Requisitos de la tarea =>
Transcribe del texto sobre El séptimo sello el pasaje que empieza en "Hoy, vuelvo a" y termina en "sagrado… ¡y tantas cosas!".

Fragmento seleccionado =>

**********

Anoche vi una vez más “El séptimo sello”, de Igmar Bergman. No voy a cometer la obviedad de decir que es una obra maestra, porque eso ya está fuera de toda duda. Quería recordar que vi esta película por primera vez con diecisiete años, en una especie de improvisado y clandestino –hablamos de finales de la década de los sesenta– cine club de barrio. La pantalla era una sábana extendida en la que siempre se notaba alguna arruga. La cámara y la película no sé de dónde coño saldrían, aunque imagino que algo tendría que ver un cura del barrio, de esos que se llamaban obreros. Este lo era, sin duda, porque cuando acababa con las cosas de su iglesia trabajaba de taxista. Lo peor siempre era el sonido, que parecía salido de ultratumba y que en muchas ocasiones no concordaba con el movimiento de la boca de los actores. El sótano, al que nosotros llamábamos cine club, estaba como de costumbre abarrotado. Chicas y chicos como yo. Diecisiete, dieciocho, diecinueve años, poco más o menos. Cuando se acababa la proyección y se encendía la luz, comenzaba un debate en medio del olor a humanidad, que ya se mascaba. En algunas ocasiones llegaba la policía y nos “desalojaba” a empujones, en el mejor de los casos, o a palos, en el peor. Recuerdo uno de los peores “desalojos” , que tuvo lugar mientras veíamos “Nueve cartas a Berta”, de Martín Patino. ¡Ay, que joderse!
Hoy, vuelvo a ver “El séptimo sello” y me sobrecoge. ¡Qué imágenes tan potentes en blanco y negro! ¡Qué luz! El color no solo no aportaría nada, sino que ensuciaría la película. ¡Qué personajes! Max von Sydow en el papel de Antonius, el caballero que vuelve de las Cruzadas, inolvidable. ¡Qué diálogos! La veo ahora y me gustaría saber qué sentí, qué percibí a los diecisiete años; qué sentí yo y que sintieron todos esos chicos y chicas que llenaban la sala. No lo recuerdo. Pero estoy seguro de que esta película tuvo que marcarnos de algún modo, y no solo porque teníamos diecisiete años, sino porque nos embargaba un ansia de saber más, porque nos cuestionábamos el mundo en el que vivíamos y nuestro miserable país, porque rechazábamos la educación que habíamos recibido, porque la cultura en todas sus manifestaciones nos parecía un bien sagrado… ¡y tantas cosas!

**********

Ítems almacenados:
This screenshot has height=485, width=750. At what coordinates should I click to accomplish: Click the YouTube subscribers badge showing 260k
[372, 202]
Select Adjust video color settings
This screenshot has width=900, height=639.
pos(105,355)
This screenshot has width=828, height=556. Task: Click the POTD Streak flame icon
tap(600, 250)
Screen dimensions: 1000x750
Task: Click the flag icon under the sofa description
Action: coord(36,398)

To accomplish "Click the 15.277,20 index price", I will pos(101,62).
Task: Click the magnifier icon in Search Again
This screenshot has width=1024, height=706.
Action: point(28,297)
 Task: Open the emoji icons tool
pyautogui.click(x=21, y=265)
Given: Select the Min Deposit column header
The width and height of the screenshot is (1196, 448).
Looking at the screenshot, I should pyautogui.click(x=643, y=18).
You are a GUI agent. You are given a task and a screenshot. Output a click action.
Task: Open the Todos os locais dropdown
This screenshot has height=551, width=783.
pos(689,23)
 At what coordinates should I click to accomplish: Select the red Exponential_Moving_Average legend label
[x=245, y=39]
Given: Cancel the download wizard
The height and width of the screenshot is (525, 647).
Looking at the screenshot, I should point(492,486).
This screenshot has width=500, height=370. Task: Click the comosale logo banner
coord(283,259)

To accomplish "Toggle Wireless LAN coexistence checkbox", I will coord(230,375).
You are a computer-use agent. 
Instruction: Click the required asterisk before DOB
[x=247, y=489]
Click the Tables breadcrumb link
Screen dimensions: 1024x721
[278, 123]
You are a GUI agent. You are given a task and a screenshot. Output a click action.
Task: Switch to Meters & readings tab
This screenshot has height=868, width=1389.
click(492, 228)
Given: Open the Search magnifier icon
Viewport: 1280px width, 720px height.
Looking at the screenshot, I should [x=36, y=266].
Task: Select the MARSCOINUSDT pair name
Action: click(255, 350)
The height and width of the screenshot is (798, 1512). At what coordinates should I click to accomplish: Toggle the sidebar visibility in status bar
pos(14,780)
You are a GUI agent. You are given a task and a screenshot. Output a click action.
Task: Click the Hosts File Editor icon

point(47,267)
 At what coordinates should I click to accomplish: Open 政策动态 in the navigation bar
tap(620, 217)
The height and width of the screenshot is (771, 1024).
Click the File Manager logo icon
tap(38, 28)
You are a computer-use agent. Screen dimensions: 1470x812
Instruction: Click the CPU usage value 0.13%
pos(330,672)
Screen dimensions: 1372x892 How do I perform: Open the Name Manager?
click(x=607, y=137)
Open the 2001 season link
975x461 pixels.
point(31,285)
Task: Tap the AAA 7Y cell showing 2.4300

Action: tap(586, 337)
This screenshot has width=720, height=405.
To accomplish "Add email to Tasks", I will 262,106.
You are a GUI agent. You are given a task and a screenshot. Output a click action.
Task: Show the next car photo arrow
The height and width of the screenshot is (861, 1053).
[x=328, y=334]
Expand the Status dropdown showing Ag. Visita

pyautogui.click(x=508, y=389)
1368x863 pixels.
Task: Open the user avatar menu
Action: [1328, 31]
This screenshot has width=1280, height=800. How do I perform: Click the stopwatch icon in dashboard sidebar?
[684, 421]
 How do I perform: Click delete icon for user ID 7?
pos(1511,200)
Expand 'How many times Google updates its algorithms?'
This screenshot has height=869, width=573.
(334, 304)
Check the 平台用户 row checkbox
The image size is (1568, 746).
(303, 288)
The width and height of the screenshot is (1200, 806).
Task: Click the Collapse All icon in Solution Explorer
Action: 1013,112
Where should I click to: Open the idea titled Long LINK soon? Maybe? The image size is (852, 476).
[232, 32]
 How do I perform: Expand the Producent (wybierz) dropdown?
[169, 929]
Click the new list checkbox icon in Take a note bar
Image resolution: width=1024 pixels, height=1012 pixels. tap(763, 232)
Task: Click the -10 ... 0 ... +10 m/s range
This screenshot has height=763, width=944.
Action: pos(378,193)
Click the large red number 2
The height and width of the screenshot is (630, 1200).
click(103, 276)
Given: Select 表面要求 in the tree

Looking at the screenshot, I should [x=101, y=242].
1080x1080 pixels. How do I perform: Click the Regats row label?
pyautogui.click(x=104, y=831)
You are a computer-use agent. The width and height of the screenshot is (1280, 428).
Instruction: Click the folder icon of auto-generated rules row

**********

Respuesta a la tarea =>
Hoy, vuelvo a ver “El séptimo sello” y me sobrecoge. ¡Qué imágenes tan potentes en blanco y negro! ¡Qué luz! El color no solo no aportaría nada, sino que ensuciaría la película. ¡Qué personajes! Max von Sydow en el papel de Antonius, el caballero que vuelve de las Cruzadas, inolvidable. ¡Qué diálogos! La veo ahora y me gustaría saber qué sentí, qué percibí a los diecisiete años; qué sentí yo y que sintieron todos esos chicos y chicas que llenaban la sala. No lo recuerdo. Pero estoy seguro de que esta película tuvo que marcarnos de algún modo, y no solo porque teníamos diecisiete años, sino porque nos embargaba un ansia de saber más, porque nos cuestionábamos el mundo en el que vivíamos y nuestro miserable país, porque rechazábamos la educación que habíamos recibido, porque la cultura en todas sus manifestaciones nos parecía un bien sagrado… ¡y tantas cosas!